ANEXO Quadro de conceitos de
referência para as bases de dados do Ministério da Educação sobre educação
superior 1. Mantença da instituição 1.1. Mantenedora - pessoa jurídica que
provê os recursos necessários ao funcionamento da instituição de ensino e a
representa legalmente. 1.2. Mantida - instituição de ensino superior que
realiza a oferta da educação superior. 2. Categoria administrativa da
instituição 2.1. Pública 2.1.1. Federal - instituição mantida pelo Poder Público
federal, com gratuidade de matrículas e mensalidades; 2.1.2. Estadual -
instituição mantida pelo Poder Público estadual, com gratuidade de matrículas e
mensalidades; 2.1.3. Municipal - instituição mantida pelo Poder Público
municipal, com gratuidade de matrículas e mensalidades;
2.2. Privada 2.2.1. com fins
lucrativos - instituição mantida por ente privado, com fins lucrativos; 2.2.2.
sem fins lucrativos não beneficente - instituição mantida por ente privado, sem
fins lucrativos; pode ser confessional ou comunitária, conforme o art. 20 da
LDB; 2.2.3. beneficente: instituição mantida por ente privado, sem fins
lucrativos, detentora de Certificado de Assistência Social, nos termos da
legislação própria. Pode ser confessional ou comunitária. 2.3. Especial (art.
242 da Constituição Federal) - instituição educacional oficial criada por lei
estadual ou municipal e existente na data da promulgação da Constituição
Federal, que não seja total ou preponderantemente mantida com recursos
públicos, portanto não gratuita. 3. Organização acadêmica da instituição 3.1.

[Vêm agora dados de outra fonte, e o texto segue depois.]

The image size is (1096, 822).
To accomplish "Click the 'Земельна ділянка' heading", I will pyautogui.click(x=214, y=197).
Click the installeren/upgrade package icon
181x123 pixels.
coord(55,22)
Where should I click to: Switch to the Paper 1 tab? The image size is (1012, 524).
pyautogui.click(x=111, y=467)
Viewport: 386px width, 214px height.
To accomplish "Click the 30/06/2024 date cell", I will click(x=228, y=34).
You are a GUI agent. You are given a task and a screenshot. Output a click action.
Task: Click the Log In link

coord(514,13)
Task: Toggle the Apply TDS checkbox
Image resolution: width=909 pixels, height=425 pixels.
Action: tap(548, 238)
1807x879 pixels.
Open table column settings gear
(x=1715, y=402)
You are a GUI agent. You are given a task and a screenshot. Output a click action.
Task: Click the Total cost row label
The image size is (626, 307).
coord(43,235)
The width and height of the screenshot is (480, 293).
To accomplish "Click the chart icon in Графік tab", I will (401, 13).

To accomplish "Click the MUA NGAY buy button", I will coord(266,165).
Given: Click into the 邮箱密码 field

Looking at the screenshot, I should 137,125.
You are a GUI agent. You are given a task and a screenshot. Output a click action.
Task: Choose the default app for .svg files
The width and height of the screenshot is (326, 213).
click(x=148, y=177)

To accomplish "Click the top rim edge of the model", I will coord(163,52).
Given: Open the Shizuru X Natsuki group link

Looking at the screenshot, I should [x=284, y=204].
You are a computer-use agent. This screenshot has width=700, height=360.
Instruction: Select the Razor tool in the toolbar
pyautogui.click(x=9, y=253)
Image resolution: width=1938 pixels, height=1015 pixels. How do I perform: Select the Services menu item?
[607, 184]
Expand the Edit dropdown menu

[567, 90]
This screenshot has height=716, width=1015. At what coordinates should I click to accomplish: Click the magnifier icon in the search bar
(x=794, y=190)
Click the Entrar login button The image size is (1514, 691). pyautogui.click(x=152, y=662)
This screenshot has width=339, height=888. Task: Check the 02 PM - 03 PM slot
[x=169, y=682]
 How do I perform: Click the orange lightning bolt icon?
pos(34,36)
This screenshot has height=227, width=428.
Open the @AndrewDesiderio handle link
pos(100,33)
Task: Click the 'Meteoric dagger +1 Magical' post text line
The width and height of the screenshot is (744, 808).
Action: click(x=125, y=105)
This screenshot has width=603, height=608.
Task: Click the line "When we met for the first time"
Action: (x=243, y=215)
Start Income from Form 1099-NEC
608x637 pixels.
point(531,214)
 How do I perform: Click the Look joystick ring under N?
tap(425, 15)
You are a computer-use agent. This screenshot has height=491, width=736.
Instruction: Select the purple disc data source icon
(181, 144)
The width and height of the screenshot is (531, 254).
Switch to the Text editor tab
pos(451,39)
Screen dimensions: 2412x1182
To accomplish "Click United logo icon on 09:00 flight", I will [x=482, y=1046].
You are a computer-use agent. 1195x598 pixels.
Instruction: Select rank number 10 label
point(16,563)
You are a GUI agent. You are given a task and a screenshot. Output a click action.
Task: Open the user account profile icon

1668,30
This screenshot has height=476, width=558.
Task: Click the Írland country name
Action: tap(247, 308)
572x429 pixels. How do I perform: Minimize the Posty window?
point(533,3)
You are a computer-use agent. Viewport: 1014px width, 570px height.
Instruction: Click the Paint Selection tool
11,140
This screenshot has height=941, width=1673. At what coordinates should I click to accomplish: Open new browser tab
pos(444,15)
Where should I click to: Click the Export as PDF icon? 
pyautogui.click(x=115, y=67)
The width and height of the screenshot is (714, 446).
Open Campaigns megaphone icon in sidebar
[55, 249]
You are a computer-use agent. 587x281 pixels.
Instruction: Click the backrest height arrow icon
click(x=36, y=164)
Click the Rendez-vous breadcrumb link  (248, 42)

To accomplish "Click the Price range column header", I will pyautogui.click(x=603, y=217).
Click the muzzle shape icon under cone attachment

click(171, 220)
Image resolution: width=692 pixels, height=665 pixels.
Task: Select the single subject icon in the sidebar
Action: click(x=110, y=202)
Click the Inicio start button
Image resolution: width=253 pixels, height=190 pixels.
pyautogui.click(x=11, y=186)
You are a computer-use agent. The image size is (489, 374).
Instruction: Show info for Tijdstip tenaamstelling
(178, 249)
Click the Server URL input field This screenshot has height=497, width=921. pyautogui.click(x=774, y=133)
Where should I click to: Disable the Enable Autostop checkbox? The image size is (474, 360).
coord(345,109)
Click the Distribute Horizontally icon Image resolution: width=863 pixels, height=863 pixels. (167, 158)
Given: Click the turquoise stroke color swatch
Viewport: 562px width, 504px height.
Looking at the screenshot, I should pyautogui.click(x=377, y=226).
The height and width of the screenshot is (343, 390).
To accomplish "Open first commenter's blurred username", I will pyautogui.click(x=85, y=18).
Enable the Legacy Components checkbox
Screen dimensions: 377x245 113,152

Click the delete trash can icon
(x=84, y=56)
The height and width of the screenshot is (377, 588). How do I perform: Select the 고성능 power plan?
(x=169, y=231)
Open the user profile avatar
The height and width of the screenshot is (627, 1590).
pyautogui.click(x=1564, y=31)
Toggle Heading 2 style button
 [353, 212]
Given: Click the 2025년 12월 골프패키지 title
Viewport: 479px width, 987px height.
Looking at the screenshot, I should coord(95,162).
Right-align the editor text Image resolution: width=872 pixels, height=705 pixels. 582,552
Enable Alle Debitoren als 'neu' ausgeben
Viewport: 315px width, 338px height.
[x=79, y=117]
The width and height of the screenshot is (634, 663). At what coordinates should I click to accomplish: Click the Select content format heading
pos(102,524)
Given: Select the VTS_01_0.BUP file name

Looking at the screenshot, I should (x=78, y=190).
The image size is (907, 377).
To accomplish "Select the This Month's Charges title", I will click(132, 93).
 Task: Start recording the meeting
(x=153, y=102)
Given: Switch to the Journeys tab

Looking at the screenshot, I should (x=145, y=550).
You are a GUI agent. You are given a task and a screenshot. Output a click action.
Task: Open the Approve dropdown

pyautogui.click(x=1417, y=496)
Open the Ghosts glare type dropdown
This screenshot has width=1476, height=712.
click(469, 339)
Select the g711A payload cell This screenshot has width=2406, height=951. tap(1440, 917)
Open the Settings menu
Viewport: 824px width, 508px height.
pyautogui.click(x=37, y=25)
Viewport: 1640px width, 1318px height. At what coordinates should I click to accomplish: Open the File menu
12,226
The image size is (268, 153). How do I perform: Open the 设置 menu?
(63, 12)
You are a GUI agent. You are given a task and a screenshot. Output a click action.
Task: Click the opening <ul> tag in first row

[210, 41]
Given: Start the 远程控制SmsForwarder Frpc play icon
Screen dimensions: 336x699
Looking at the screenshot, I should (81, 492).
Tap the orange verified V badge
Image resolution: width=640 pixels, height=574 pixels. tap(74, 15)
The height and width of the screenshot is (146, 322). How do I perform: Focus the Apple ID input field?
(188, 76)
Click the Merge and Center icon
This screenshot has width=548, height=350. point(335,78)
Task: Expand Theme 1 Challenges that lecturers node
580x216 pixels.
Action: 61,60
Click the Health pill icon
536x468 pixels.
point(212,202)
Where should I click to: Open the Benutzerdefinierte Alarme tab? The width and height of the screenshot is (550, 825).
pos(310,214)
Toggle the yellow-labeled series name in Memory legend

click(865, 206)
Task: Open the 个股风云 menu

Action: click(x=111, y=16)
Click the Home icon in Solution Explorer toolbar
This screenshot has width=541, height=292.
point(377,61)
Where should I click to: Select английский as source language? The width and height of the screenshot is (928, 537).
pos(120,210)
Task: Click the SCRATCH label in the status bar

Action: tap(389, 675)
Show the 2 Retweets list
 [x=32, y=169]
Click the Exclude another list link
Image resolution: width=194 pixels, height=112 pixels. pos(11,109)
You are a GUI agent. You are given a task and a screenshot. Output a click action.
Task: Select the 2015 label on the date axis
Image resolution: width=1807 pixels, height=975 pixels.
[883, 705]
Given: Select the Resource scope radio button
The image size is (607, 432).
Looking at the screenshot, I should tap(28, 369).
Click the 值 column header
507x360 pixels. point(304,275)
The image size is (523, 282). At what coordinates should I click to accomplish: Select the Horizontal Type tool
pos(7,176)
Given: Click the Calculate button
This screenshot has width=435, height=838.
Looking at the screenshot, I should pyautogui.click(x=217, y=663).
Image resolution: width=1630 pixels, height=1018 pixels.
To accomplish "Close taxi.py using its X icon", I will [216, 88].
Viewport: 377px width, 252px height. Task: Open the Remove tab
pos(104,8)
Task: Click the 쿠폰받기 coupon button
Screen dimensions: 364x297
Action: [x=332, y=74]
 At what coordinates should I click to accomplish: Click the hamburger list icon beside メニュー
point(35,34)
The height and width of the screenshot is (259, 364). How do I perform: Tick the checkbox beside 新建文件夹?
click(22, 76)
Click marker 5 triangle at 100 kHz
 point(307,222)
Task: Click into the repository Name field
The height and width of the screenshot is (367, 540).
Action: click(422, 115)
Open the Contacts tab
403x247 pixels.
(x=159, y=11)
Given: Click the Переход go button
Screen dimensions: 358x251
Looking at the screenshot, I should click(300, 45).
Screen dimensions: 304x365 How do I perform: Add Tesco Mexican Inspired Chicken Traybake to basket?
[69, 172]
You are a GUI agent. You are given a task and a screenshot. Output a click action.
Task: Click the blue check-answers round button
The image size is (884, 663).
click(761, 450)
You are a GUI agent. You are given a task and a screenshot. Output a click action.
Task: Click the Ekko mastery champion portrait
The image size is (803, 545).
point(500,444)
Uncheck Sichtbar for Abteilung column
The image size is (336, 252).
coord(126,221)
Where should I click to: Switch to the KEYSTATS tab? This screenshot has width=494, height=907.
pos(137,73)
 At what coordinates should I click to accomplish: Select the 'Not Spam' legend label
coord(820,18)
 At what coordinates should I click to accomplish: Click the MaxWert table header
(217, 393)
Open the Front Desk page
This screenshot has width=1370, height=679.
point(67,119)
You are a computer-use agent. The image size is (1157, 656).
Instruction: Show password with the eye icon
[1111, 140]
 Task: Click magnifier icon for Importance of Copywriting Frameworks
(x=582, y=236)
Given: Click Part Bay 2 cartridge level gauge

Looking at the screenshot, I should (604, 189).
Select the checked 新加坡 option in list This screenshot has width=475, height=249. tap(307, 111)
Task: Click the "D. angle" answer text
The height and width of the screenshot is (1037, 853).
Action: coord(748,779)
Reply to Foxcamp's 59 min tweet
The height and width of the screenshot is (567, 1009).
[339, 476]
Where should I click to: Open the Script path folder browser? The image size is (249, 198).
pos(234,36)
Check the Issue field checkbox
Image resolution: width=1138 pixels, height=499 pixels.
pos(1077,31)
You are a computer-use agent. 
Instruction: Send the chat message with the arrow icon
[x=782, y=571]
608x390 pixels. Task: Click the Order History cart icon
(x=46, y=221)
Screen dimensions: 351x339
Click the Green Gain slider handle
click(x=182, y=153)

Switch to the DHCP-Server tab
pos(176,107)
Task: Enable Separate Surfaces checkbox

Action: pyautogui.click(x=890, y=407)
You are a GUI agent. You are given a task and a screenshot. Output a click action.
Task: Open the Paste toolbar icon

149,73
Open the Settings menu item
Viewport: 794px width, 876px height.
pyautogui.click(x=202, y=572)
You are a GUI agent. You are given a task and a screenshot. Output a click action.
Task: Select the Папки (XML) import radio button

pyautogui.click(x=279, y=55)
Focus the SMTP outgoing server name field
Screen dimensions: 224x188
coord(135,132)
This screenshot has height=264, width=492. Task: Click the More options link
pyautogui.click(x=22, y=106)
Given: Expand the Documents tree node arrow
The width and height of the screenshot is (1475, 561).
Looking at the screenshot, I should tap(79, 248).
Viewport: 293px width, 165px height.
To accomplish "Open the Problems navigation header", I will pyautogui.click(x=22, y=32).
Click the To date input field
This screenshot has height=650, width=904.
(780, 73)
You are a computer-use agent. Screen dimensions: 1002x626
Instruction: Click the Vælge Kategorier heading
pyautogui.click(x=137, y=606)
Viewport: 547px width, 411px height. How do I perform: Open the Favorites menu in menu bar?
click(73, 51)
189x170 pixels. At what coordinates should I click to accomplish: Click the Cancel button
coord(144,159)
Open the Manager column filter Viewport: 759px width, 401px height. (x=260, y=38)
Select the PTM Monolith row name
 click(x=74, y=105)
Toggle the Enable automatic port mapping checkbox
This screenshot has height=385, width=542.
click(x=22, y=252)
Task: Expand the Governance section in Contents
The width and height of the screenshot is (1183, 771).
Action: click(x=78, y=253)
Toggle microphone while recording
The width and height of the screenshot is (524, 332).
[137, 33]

Faculdade - categoria que inclui institutos e organizações equiparadas, nos
termos do Decreto n° 5.773, de 2006; 3.2. Centro universitário - dotado de
autonomia para a criação de cursos e vagas na sede, está obrigado a manter um
terço de mestres ou doutores e um quinto do corpo docente em tempo integral;
3.3. Universidade - dotada de autonomia na sede, pode criar campus fora de sede
no âmbito do Estado e está obrigada a manter um terço de mestres ou doutores e
um terço do corpo docente em tempo integral; 3.4. Instituto Federal de Educação
Ciência e Tecnologia para efeitos regulatórios equipara-se a universidade
tecnológica; 3.5. Centro Federal de Educação Tecnológica - para efeitos
regulatórios, equiparase a centro universitário. 4. Tipos de cursos e graus
4.1. Graduação - cursos superiores que conferem diplomas,abertos a candidatos
que tenham concluído o ensino médio ou equivalente e tenham sido classificados
em processo seletivo, conferindo os graus de Bacharelado, Licenciatura ou Tecnologia.
4.1.1. Bacharelado - curso superior generalista, de formação científica ou
humanística, que confere ao diplomado competências em determinado campo do
saber para o exercício de atividade profissional, acadêmica ou cultural, com o
grau de bacharel. 4.1.2. Licenciatura - curso superior que confere ao diplomado
competências para atuar como professor na educação básica, com o grau de
licenciado.
4.1.3. Tecnologia - cursos
superiores de formação especializada em áreas científicas e tecnológicas, que
conferem ao diplomado competências para atuar em áreas profissionais
específicas, caracterizadas por eixos tecnológicos, com o grau de tecnólogo.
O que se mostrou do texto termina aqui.